● **Your instructions**: Reproduce the rows below verbatim, from the line with "You are a computer-use agent. The" to the line with "click(347, 187)", including both of those lines.

● **Listing**:
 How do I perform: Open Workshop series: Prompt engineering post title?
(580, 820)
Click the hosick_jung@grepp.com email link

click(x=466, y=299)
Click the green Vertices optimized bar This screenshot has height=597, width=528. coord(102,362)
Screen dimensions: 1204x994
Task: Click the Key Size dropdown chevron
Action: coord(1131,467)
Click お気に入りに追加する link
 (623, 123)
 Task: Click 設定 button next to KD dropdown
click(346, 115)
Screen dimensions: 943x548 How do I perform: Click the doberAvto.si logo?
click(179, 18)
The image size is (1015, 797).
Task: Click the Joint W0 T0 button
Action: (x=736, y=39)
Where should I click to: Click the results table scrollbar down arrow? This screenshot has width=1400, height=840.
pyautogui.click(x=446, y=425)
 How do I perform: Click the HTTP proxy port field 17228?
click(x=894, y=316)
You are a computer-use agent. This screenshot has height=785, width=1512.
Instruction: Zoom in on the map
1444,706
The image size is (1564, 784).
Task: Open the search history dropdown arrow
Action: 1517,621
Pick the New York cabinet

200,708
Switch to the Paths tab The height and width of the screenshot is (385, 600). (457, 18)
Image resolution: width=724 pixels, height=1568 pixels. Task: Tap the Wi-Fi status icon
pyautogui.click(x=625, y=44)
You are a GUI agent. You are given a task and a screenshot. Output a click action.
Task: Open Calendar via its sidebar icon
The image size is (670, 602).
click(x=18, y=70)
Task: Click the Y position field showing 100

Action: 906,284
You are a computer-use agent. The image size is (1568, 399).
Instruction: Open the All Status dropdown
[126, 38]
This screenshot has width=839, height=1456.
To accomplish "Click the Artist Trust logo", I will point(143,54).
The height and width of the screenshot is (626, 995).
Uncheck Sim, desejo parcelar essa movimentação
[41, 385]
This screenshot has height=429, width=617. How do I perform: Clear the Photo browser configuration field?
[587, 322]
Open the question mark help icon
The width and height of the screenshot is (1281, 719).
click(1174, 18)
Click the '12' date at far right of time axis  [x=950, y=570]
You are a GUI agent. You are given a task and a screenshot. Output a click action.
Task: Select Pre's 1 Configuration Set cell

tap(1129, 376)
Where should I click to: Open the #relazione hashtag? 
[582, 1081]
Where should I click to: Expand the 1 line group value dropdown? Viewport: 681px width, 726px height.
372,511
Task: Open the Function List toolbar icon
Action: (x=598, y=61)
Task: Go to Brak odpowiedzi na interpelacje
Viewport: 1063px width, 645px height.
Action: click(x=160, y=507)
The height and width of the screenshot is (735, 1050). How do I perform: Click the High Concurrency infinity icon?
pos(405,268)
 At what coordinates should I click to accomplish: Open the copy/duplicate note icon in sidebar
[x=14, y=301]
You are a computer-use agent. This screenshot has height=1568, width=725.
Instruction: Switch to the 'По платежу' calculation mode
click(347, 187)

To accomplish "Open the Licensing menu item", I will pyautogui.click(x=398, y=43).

● **Solution for this exercise**:
You are a computer-use agent. The image size is (1568, 399).
Instruction: Open the All Status dropdown
[126, 38]
This screenshot has width=839, height=1456.
To accomplish "Click the Artist Trust logo", I will point(143,54).
The height and width of the screenshot is (626, 995).
Uncheck Sim, desejo parcelar essa movimentação
[41, 385]
This screenshot has height=429, width=617. How do I perform: Clear the Photo browser configuration field?
[587, 322]
Open the question mark help icon
The width and height of the screenshot is (1281, 719).
click(1174, 18)
Click the '12' date at far right of time axis  [x=950, y=570]
You are a GUI agent. You are given a task and a screenshot. Output a click action.
Task: Select Pre's 1 Configuration Set cell

tap(1129, 376)
Where should I click to: Open the #relazione hashtag? 
[582, 1081]
Where should I click to: Expand the 1 line group value dropdown? Viewport: 681px width, 726px height.
372,511
Task: Open the Function List toolbar icon
Action: (x=598, y=61)
Task: Go to Brak odpowiedzi na interpelacje
Viewport: 1063px width, 645px height.
Action: click(x=160, y=507)
The height and width of the screenshot is (735, 1050). How do I perform: Click the High Concurrency infinity icon?
pos(405,268)
 At what coordinates should I click to accomplish: Open the copy/duplicate note icon in sidebar
[x=14, y=301]
You are a computer-use agent. This screenshot has height=1568, width=725.
Instruction: Switch to the 'По платежу' calculation mode
click(347, 187)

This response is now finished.